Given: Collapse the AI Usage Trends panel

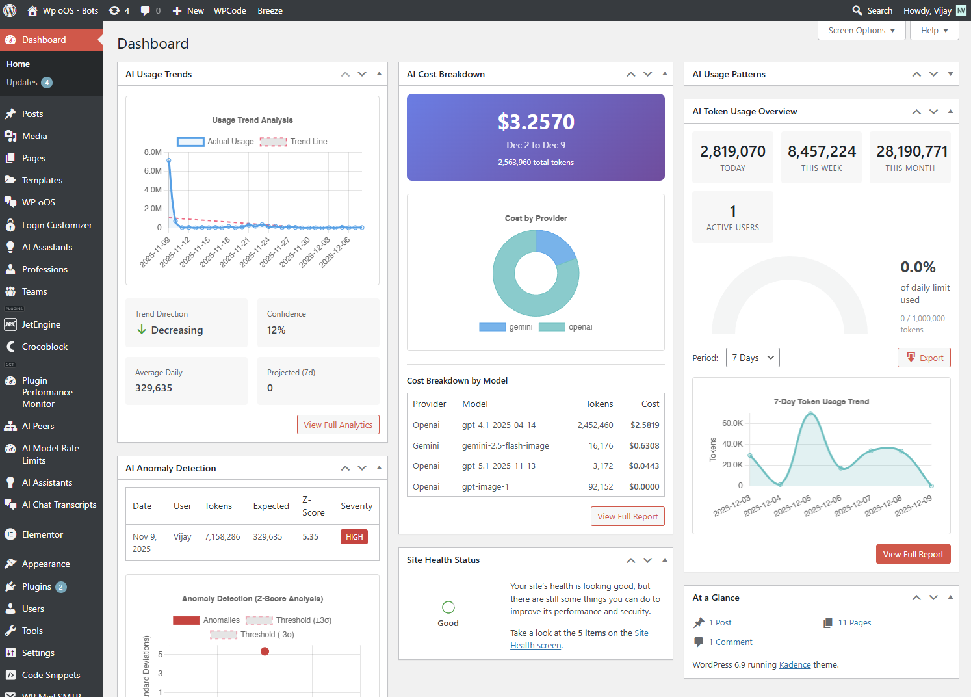Looking at the screenshot, I should [x=379, y=74].
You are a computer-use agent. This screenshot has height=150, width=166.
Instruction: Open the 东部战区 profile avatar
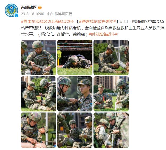point(11,10)
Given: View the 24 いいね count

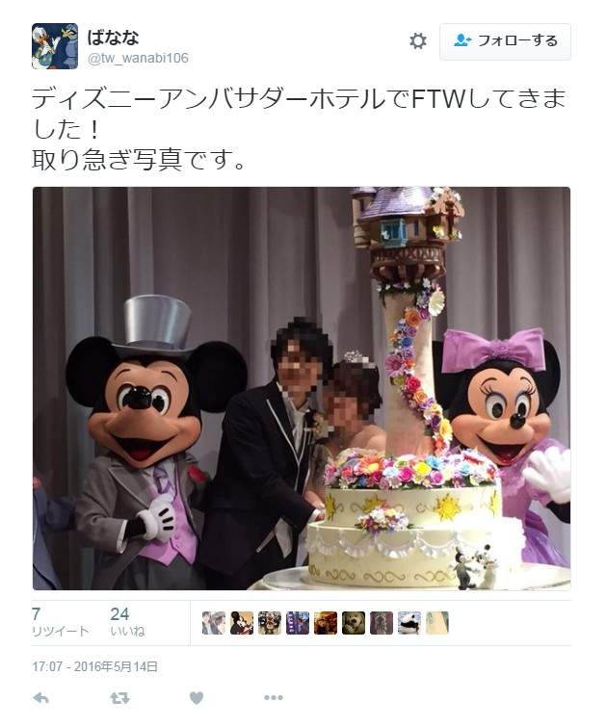Looking at the screenshot, I should pyautogui.click(x=127, y=622).
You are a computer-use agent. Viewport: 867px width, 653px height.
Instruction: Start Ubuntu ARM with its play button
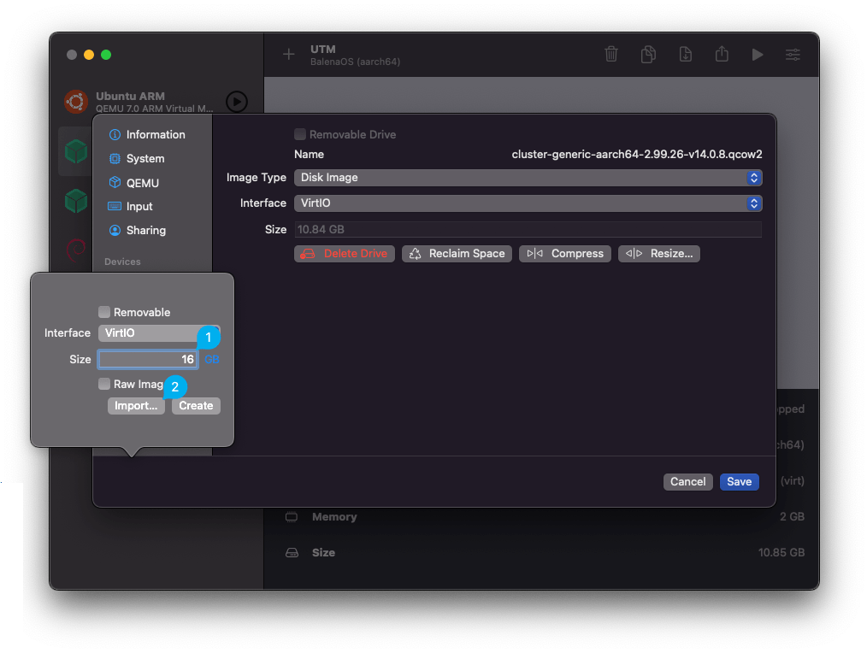236,102
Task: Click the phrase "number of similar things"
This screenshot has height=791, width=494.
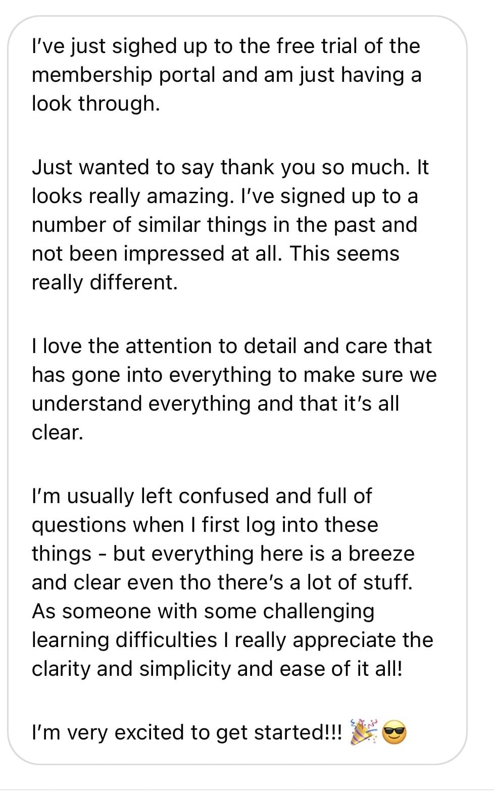Action: coord(149,225)
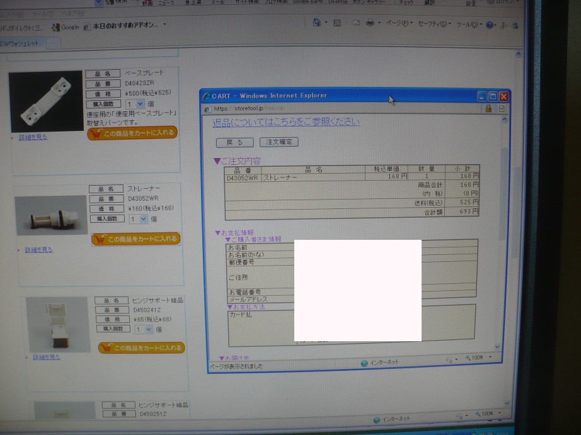
Task: Open the ページ(P) toolbar menu
Action: (x=398, y=23)
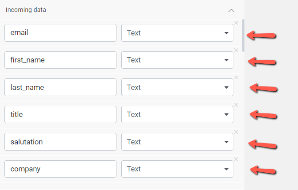Open the type dropdown for company
298x190 pixels.
coord(177,169)
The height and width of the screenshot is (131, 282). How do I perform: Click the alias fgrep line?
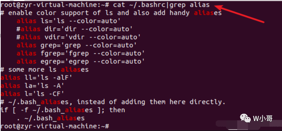tap(81, 53)
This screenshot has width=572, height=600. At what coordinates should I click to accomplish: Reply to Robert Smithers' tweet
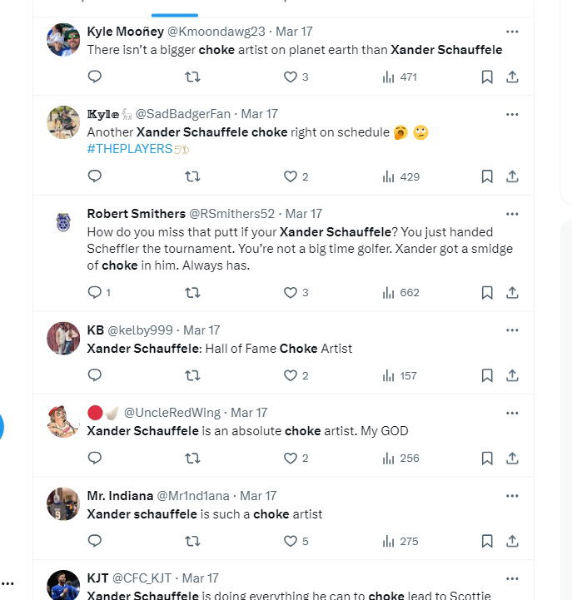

════

● **TASK ITEM**
Word for word, give back each entry from above, but skip any picture.

● **ANSWER TO THIS TASK**
Given: Collapse the AI Usage Trends panel

Looking at the screenshot, I should [x=379, y=74].
You are a computer-use agent. This screenshot has height=150, width=166.
Instruction: Open the 东部战区 profile avatar
point(11,10)
Given: View the 24 いいね count

Looking at the screenshot, I should pyautogui.click(x=127, y=622).
You are a computer-use agent. Viewport: 867px width, 653px height.
Instruction: Start Ubuntu ARM with its play button
236,102
Task: Click the phrase "number of similar things"
This screenshot has height=791, width=494.
Action: coord(149,225)
Task: Open the ページ(P) toolbar menu
Action: (x=398, y=23)
Open the type dropdown for company
298x190 pixels.
coord(177,169)
The height and width of the screenshot is (131, 282). How do I perform: Click the alias fgrep line?
tap(81, 53)
This screenshot has width=572, height=600. At what coordinates should I click to accomplish: Reply to Robert Smithers' tweet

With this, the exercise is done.